Freud heeft zichzelf talloze malen geportretteerd. Meedogenlozer dan wanneer hij een ander schilderde. Dat is natuurlijk een voordeel van het zelfportret, je hoeft jezelf niet meer te overtuigen van de schoonheid van de overdrijving. Al ging hij de laatste 20 jaar wel erg ver in het gebruik van dikke, grauwe, modderige verf. Niet alleen met z’n zelfportretten trouwens. In 2001 schilderde hij een alom bekritiseerd en zeer naargeestig portret van Queen Elizabeth II. Mijn werk is meer geïnspireerd op zijn portretten uit de jaren zeventig en tachtig.

Het schilderproces

Lucian Freud, portret 60x40 cm

‘Lucian Freud’, 60×40 cm

Na 15 jaar met acryl te hebben geschilderd, wilde ik voor dit project weer eens werken met olieverf. En om de kleuren goed te kunnen vergelijken met mijn gebruikelijke acrylverf, heb ik gewerkt met Artists’ Oil Colour van Winsor&Newton. Op foto’s van het atelier van Freud kun je zien dat ook hij met dit merk schilderde. Meer uitleg over mijn palet (de drie primaire kleuren in twee varianten, een aantal aardepigmenten, titaanwit en zwart) staat op m’n lespagina. Freud gebruikte zo te zien veel aardepigmenten, veel ombers en okers.
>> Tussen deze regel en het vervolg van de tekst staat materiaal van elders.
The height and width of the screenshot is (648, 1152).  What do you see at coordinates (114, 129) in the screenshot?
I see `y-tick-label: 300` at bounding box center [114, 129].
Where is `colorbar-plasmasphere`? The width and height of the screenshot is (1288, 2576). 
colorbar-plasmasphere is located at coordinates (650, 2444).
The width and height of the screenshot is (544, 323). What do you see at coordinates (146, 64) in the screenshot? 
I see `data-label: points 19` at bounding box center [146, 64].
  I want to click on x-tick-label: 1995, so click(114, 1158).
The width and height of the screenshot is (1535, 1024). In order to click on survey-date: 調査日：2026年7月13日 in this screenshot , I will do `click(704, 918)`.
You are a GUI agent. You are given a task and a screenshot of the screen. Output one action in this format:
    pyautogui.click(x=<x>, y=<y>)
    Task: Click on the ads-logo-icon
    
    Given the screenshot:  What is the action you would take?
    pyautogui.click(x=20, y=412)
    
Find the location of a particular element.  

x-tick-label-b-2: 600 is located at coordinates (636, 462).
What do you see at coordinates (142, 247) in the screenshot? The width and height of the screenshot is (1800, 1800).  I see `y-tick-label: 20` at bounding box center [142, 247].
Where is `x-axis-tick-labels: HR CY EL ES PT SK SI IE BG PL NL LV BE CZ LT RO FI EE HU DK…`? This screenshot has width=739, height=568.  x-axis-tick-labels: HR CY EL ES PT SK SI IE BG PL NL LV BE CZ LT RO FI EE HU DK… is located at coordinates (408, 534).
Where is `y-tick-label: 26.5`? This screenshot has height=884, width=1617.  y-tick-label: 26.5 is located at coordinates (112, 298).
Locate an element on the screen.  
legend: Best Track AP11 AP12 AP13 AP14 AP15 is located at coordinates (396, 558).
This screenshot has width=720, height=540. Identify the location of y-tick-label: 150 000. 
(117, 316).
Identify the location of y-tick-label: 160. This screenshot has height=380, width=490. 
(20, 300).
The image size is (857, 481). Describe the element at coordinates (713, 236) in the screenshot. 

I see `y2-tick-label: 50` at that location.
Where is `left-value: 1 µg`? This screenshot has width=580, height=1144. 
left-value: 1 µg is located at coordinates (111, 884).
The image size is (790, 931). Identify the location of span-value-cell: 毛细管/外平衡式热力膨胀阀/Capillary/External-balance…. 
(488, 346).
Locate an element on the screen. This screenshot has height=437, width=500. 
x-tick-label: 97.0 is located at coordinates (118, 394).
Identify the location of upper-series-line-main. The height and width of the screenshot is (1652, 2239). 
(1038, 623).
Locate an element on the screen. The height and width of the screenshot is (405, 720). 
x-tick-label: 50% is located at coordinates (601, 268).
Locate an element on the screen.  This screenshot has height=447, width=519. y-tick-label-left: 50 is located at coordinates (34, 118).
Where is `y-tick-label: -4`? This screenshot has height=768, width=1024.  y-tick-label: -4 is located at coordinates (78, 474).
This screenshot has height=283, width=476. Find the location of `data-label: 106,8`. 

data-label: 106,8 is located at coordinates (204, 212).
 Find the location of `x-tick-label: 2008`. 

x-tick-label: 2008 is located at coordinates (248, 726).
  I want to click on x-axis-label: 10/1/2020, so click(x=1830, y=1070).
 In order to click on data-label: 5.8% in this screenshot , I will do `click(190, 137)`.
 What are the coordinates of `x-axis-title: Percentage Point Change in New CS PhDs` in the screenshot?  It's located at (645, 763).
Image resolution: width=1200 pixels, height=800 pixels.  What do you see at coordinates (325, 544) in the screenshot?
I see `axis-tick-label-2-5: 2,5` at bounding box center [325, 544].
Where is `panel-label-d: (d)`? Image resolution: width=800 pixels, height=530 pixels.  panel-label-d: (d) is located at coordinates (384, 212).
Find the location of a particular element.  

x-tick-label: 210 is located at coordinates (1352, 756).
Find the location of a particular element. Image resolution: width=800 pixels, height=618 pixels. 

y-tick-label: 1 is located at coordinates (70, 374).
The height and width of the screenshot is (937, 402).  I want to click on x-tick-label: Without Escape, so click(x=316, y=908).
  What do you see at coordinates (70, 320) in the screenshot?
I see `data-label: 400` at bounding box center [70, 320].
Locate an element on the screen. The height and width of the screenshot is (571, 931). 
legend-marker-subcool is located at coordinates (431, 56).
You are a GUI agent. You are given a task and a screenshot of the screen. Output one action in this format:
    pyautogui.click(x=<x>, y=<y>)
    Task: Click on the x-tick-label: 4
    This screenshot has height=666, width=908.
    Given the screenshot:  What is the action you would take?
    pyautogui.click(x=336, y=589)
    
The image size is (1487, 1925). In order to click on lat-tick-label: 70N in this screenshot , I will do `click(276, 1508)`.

Een groot nadeel van olieverf vind ik de lange droogtijd tussen twee lagen. Zo hoopte ik dat een eerste laag met terpentijnolie de volgende dag weer overschilderbaar zou zijn, maar helaas, dat bleek pas na vier dagen het geval. Ik heb me daarna beperkt tot het gebruik van Liquin, een sneldrogend alkydmedium van Winsor&Newton. De volgende dag weer overschilderbaar, is mijn ervaring. Volgens de informatie van W&N wordt het ‘vet over mager’-principe gerespecteerd als er in iedere opeenvolgende laag iets meer Liquin gebruikt wordt. Daarbij is Liquin er ook in een Impasto-variant, dat de kwaststreek goed zichtbaar laat.

Drie fasen van het portret van Lucian Freud

Drie tussenfasen van ‘Lucian Freud’, 60×40 cm

Als voordeel krijg je met olieverf een langere werktijd dan met acryl. In acryl kun je vele lagen over elkaar heen zetten in slechts een paar minuten tijd. Maar olieverf kun je nog lange tijd in elkaar vegen en poetsen. Al bestaat wel het gevaar dat veel poetsen leidt tot slap en karakterloos schilderwerk. Let wel: hoekige vormen maken karakteristiek.

Voor een stevige toets is het gebruik van grote varkensharen penselen vol met verf aan te raden. Kleuren niet doodmengen, nat-in-nat opzetten en snel doorwerken. Ik heb alleen wel gemerkt dat het vooruitzicht op het schoonmaken van die kwasten leidt tot vermijden van het gebruik ervan. Niet doen, doodzonde! Dan maar vijf minuten langer kwasten wassen.